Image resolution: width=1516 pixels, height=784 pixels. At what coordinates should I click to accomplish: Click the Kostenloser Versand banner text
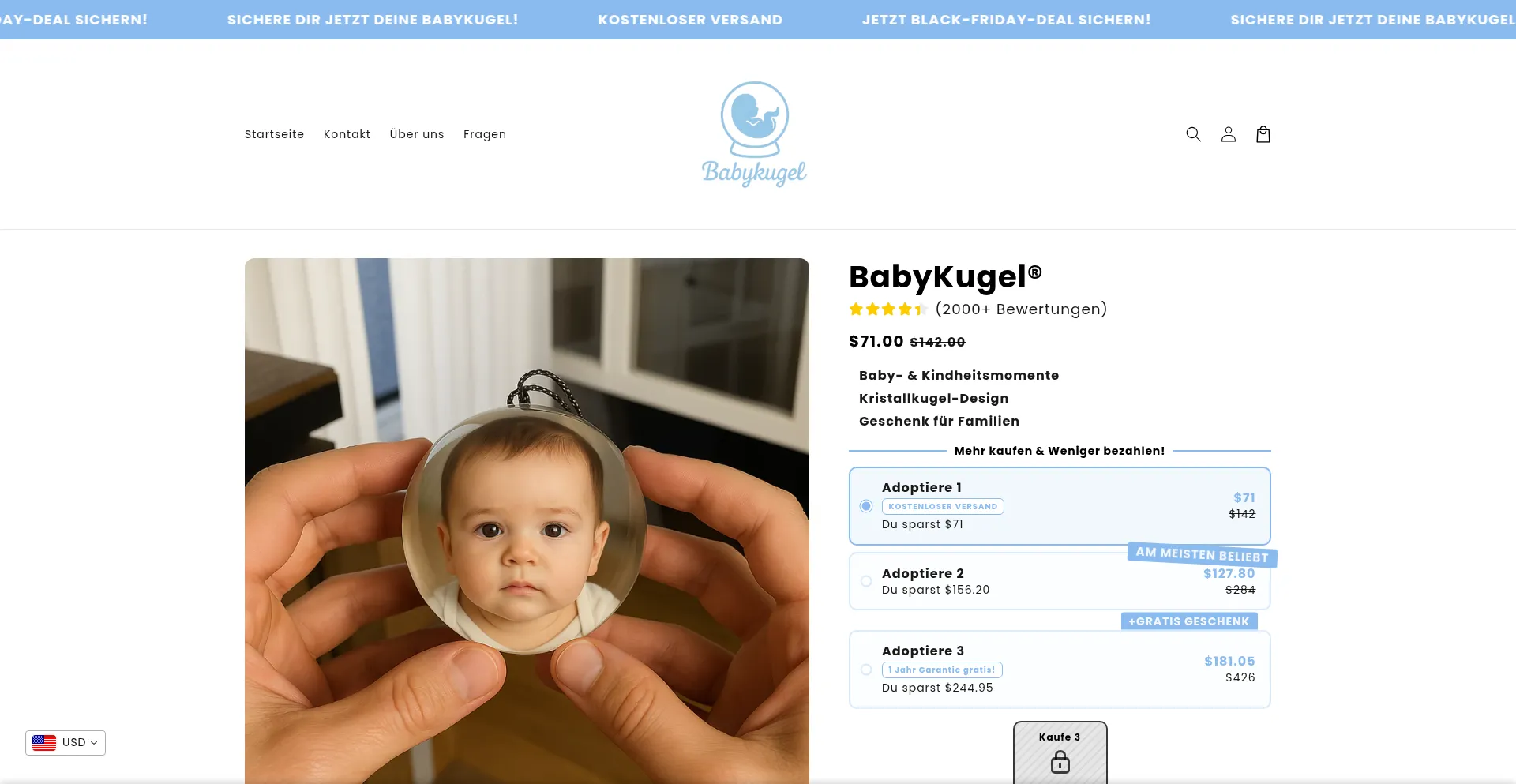tap(690, 20)
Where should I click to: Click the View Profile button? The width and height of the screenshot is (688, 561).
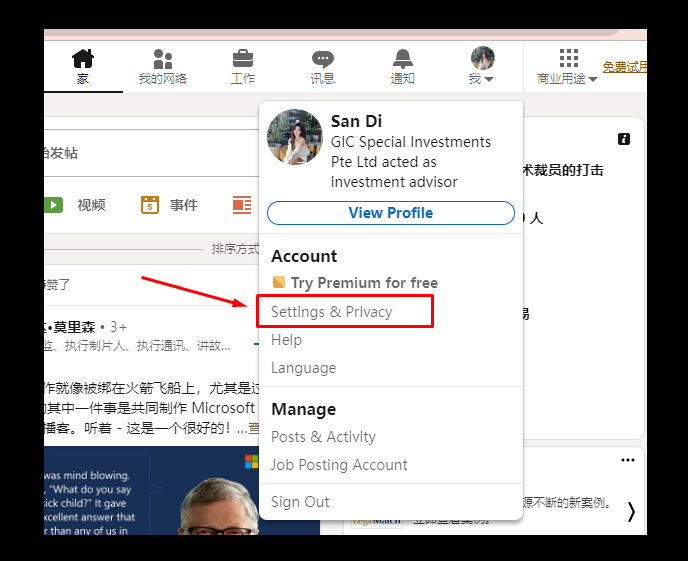coord(390,213)
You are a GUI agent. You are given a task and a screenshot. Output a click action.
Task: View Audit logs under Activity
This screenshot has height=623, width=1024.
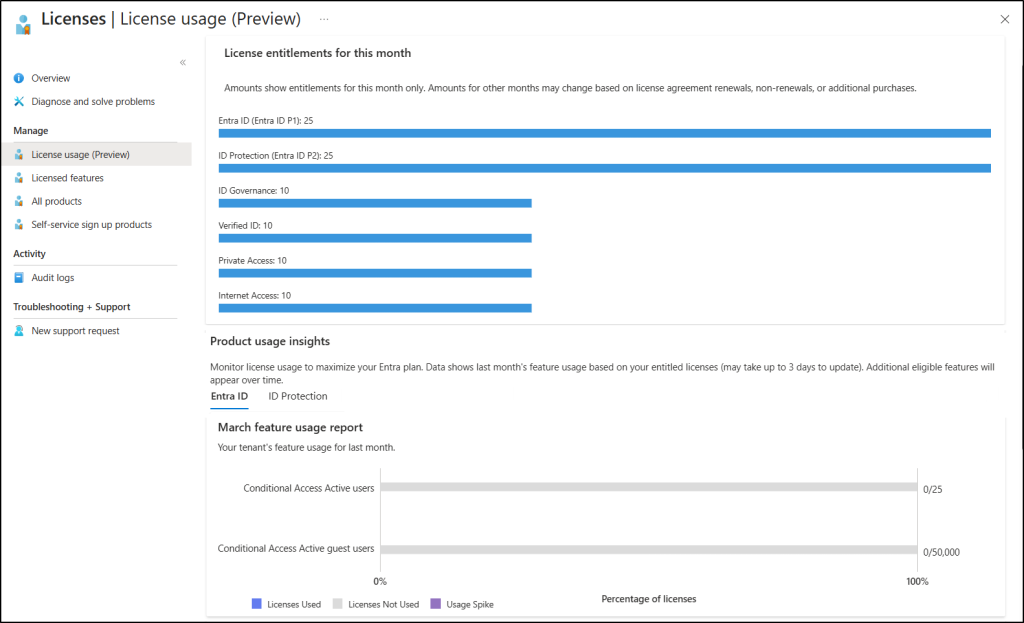click(x=54, y=277)
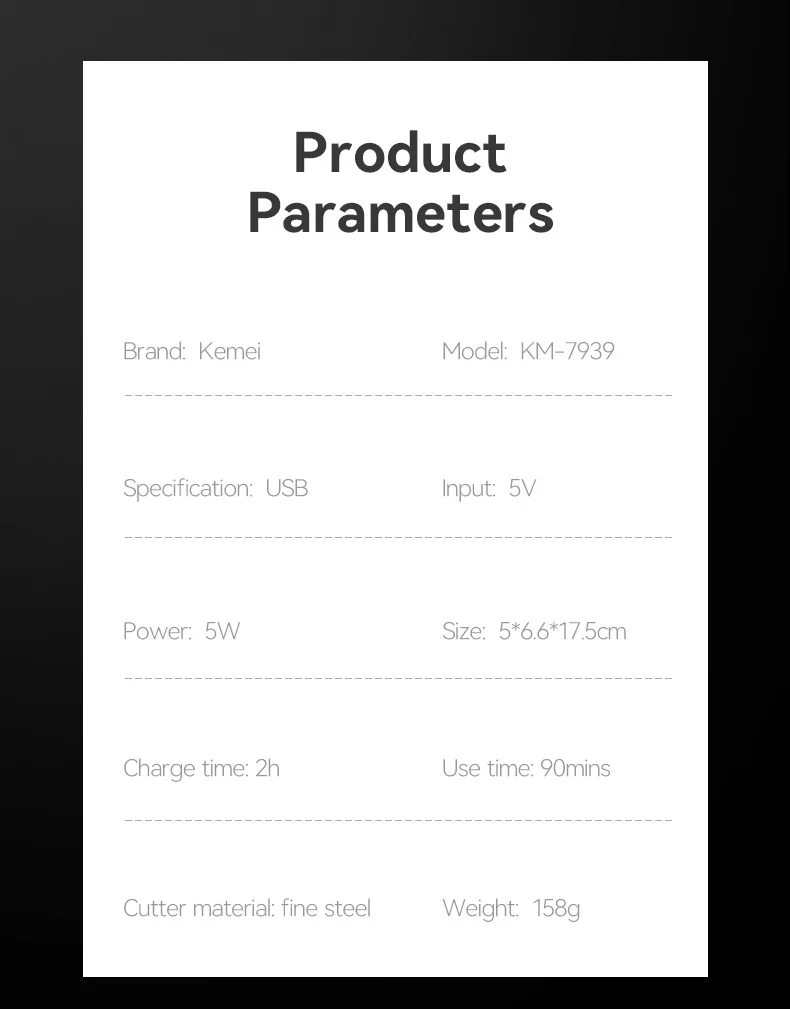This screenshot has height=1009, width=790.
Task: Select the "Specification:" label
Action: [188, 489]
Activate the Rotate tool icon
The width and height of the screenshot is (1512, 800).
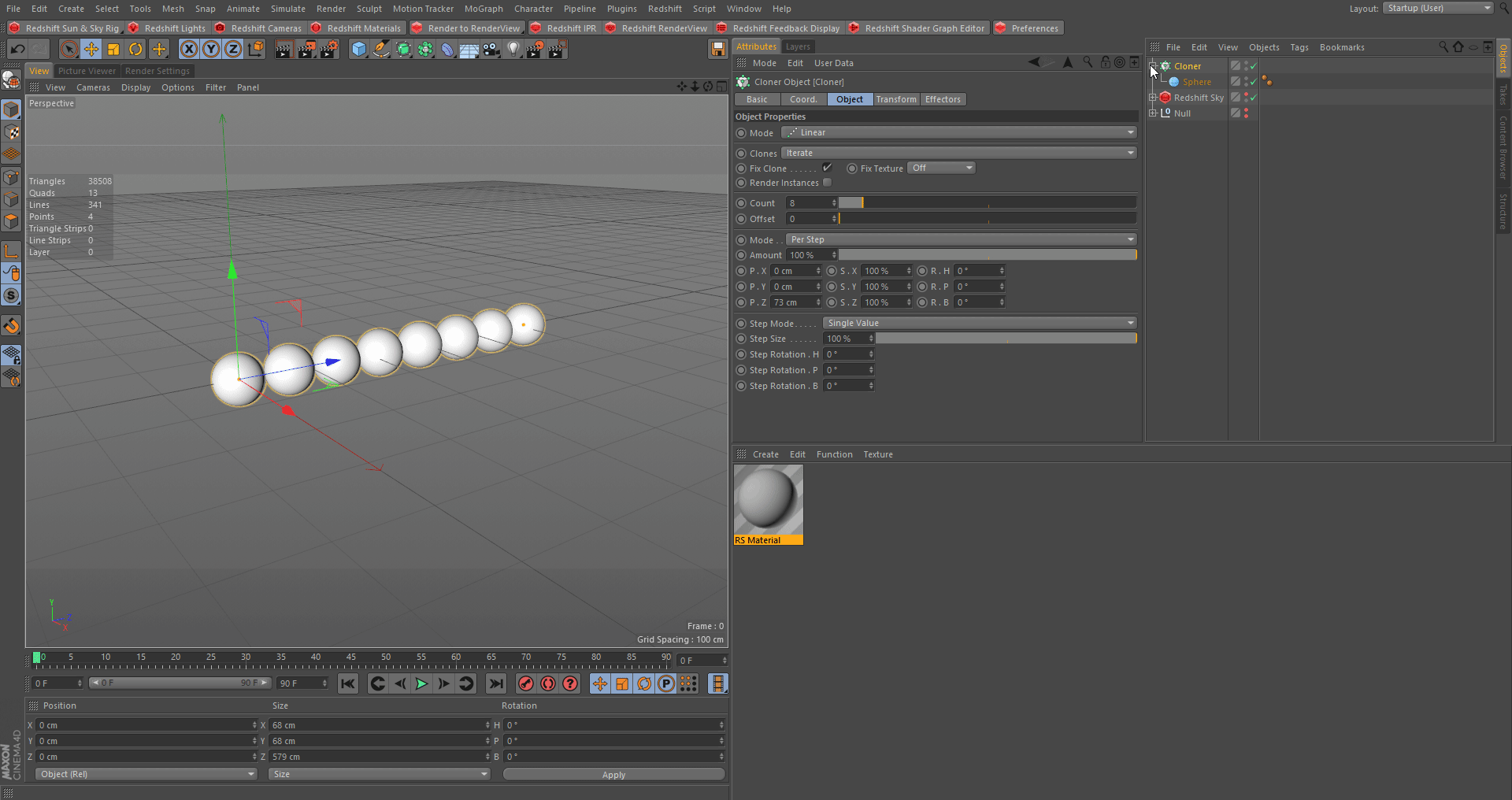135,50
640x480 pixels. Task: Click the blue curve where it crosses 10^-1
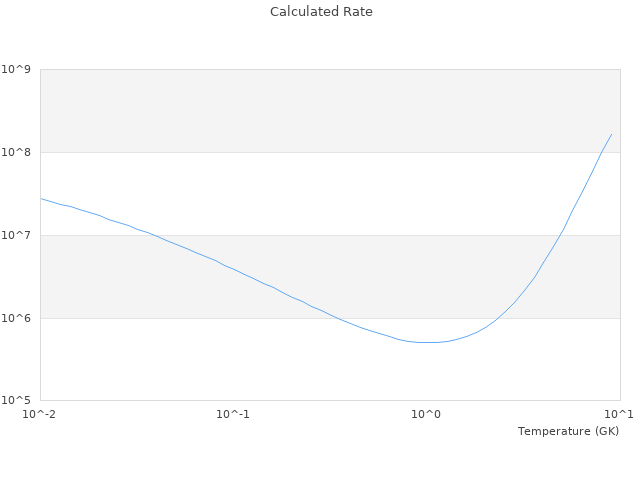233,268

──────────

Your reply must contain each entry exactly as written and no pictures.

Image resolution: width=1516 pixels, height=784 pixels. At what coordinates should I click to accomplish: Click the Kostenloser Versand banner text
tap(690, 20)
Where should I click to: Click the View Profile button? The width and height of the screenshot is (688, 561).
coord(390,213)
You are a GUI agent. You are given a task and a screenshot. Output a click action.
Task: View Audit logs under Activity
This screenshot has height=623, width=1024.
click(x=54, y=277)
This screenshot has height=1009, width=790.
Task: Select the "Specification:" label
Action: [188, 489]
Activate the Rotate tool icon
The width and height of the screenshot is (1512, 800).
135,50
640x480 pixels. Task: Click the blue curve where it crosses 10^-1
233,268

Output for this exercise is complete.